Lors de son point presse, le ministre revient sur l’usage du LBD. « Je n’ai pas vu de policiers agresser des manifestants. Mais quand une manifestation se transforme en émeute, les policiers doivent intervenir. Le LBD permet de garder à distance. Si on le supprime, il reste le contact physique et l’arme létale ». Il indique que les caméras qui équipent désormais le porteur de LBD ou son binôme permettent « d’établir les faits et de responsabiliser le policier ». Le ministre et les officiels s'en vont manger dans la brasserie d’à côté, sans les journalistes. Fin de la visite.

Ce soir-là, la ville de Besançon organisait la deuxième cession du Grand débat public dans la salle de la Malcombe en présence de Jean-Louis Fousseret. L'occasion pour ceux qui demandent l'interdiction du LBD de revenir sur le sujet. Le professeur Laurent Thines, responsable du service de neurochirurgie au CHU de Besançon, fait partie de ceux-là. Il a pu constater les dégâts de l'arme et les lésions qu’elle inflige aux manifestants, pour lui, l’usage du LBD est « extrêmement inquiétant pour notre démocratie ». Il s'indigne des propos du ministre. « Maintenant ce que l’on nous dit, c’est soit on utilise ces armes, soit on utilise les armes à feu. Soit on vous mutile, soit on vous tue ? C’est ça le message qui est véhiculé par notre gouvernement ? » Si aucun tir de LBD n’était à déplorer ce jour, la répression a été dure ce jour.

Pris en otage dans un café par la police... 

Présente aussi à ce débat, une manifestante revient sur ce que nous n’avons pas pu voir au sein du cortège. Il y a eu cinq interpellations à Planoise pour outrage envers le ministre et rébellion. Trois d’entre eux étaient toujours en garde à vue dans la soirée. « On s’y attendait un peu parce qu’il y a le grand débat ce soir, et c’est vrai qu’ils sont un peu bruyants, ils se font entendre. Et nous non plus on n’a pas pu se faire entendre ce matin place Cassin.
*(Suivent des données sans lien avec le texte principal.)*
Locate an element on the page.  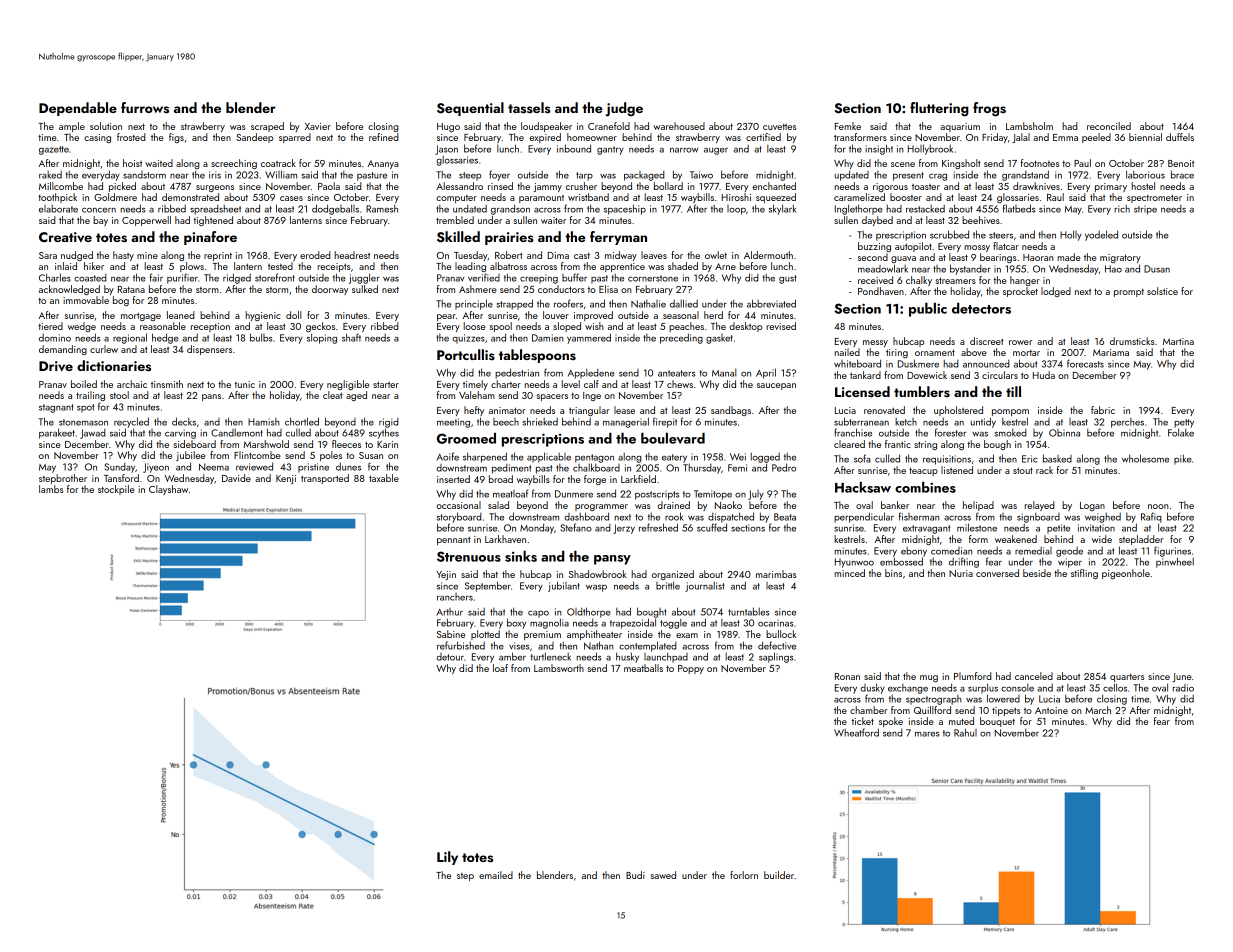
frogs is located at coordinates (989, 109).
On est rentrés dans un bar boire un café, la BAC nous a reconnus et ils ont envoyé six de leurs collègues pour le fermer. Ils nous ont pris clairement en otage dans ce bar avec tous les citoyens dedans, en nous enfermant pendant quasi une heure. Nous avions interdiction de sortir pendant toute la durée de la présence de M. Castaner et de vous, M. Fousseret, pour que l’on ne prenne pas la parole une seule fois. Là, on parle de démocratie et de citoyenneté, mais où est la démocratie ? Moi je parle de dictature. Carrément. Moi aussi j’aime la France, j’aime mon pays, mais clairement ce soir est-ce que je dois quitter mon pays ? Non je vais rester, je vais me battre jusqu’au bout, comme j’ai toujours fait depuis des années, pour mes enfants parce que j’ai envie de leur laisser un pays correct pour l’avenir ».
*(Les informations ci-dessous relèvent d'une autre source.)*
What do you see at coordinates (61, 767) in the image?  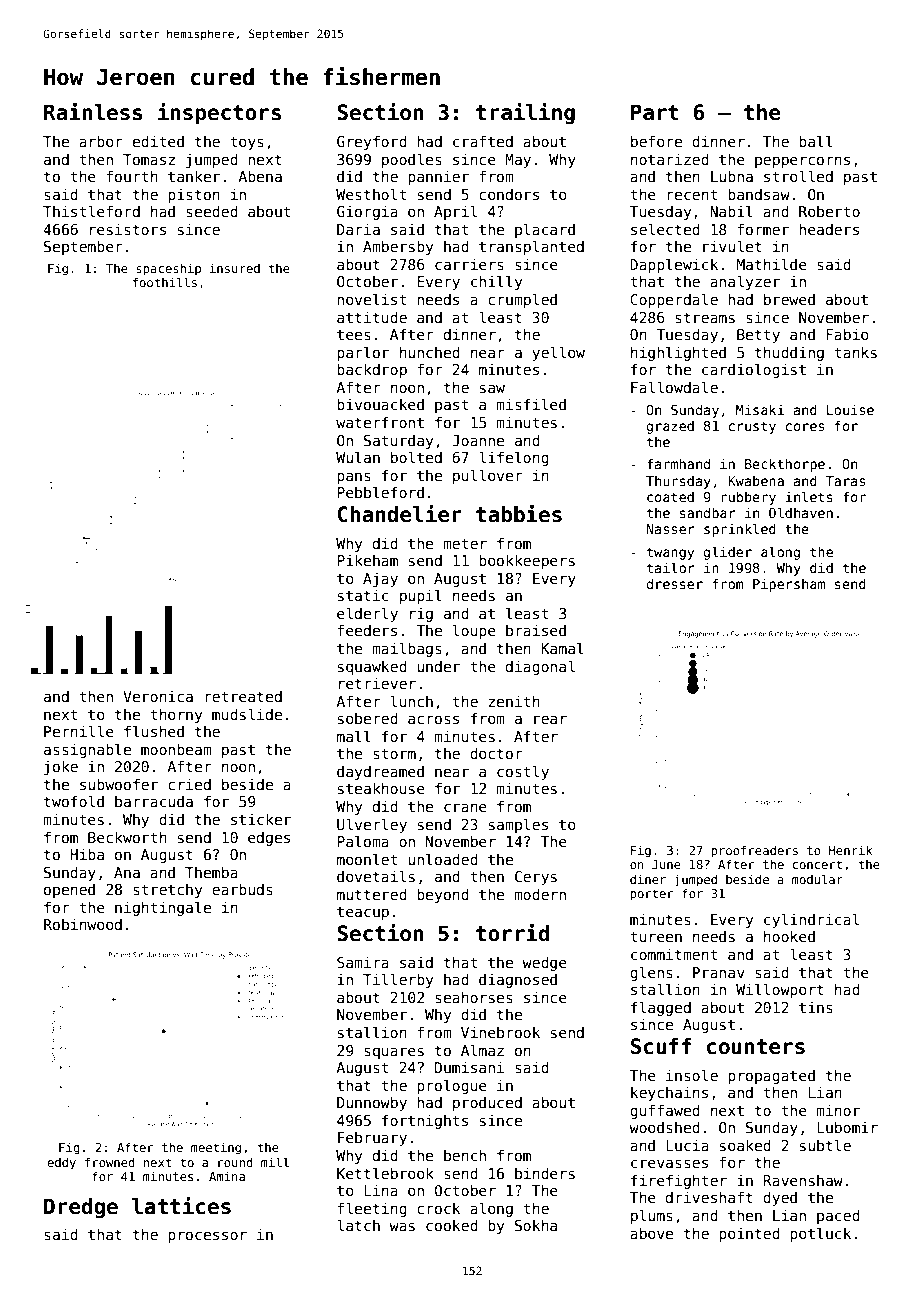 I see `joke` at bounding box center [61, 767].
Entre certains habitants de Planoise, rassurés par une présence accrue de la police dans leur quartier, et ceux qui subissent de plein fouet une répression policière inédite d’un mouvement social, la visite du ministre laissera un bilan mitigé. Les insultes adressées à leur encontre par le premier flic de France ne contribueront certainement pas à apaiser le climat tendu entre la police et les citoyens.